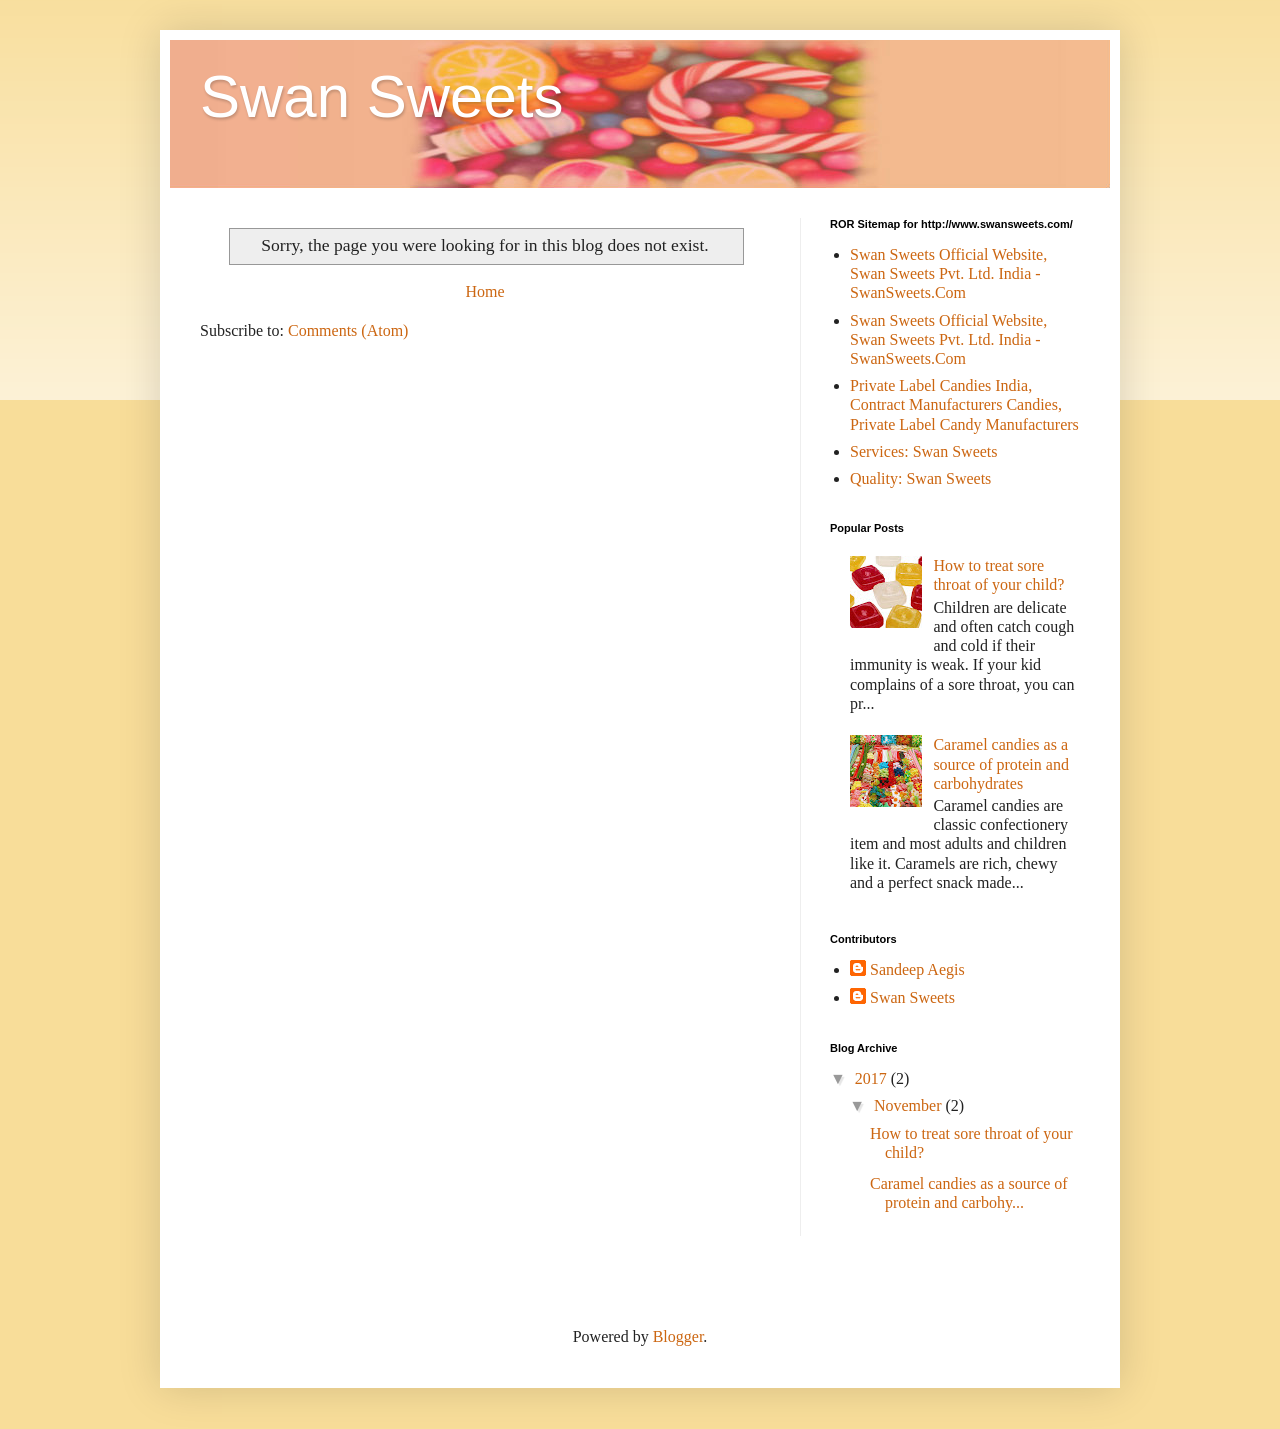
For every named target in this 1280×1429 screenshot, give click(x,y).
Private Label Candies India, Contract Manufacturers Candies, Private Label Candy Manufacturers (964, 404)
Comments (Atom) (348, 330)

□ □ □

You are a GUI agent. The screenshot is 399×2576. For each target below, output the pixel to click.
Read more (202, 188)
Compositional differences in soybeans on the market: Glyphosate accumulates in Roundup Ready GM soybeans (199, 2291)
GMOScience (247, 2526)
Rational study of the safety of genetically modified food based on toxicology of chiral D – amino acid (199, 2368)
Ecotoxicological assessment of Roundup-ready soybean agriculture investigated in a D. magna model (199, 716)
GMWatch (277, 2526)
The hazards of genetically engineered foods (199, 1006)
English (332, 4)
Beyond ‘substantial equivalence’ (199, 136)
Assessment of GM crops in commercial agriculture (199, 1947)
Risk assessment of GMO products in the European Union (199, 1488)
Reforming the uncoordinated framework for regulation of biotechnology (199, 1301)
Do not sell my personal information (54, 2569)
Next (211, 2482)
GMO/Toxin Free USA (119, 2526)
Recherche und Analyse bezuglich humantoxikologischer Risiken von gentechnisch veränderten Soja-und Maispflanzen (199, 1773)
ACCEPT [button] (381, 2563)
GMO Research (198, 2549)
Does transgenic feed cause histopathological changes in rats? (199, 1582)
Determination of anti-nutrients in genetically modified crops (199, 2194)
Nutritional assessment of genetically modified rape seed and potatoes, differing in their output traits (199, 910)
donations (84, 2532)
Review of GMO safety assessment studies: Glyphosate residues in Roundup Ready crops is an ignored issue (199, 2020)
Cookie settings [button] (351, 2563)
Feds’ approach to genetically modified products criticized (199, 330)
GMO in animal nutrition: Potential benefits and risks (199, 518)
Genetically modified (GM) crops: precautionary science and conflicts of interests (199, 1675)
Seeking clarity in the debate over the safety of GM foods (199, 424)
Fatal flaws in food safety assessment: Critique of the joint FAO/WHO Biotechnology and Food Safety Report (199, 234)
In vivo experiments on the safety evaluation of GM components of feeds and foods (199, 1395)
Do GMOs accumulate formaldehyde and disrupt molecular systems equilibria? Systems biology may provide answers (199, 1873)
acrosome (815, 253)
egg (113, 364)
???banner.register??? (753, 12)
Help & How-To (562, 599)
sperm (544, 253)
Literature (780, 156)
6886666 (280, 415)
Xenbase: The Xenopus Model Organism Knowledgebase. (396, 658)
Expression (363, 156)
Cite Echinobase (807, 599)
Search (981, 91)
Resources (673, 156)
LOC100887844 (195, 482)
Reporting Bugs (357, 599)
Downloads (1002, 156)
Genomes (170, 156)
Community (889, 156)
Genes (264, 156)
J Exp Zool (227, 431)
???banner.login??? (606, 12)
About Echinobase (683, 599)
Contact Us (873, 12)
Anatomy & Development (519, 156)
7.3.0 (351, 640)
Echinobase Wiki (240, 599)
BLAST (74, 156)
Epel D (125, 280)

□ □ □

■ Description of the task: Counting every line of the records above that has the word "click", state the total and give nothing besides it.

■ Response: 2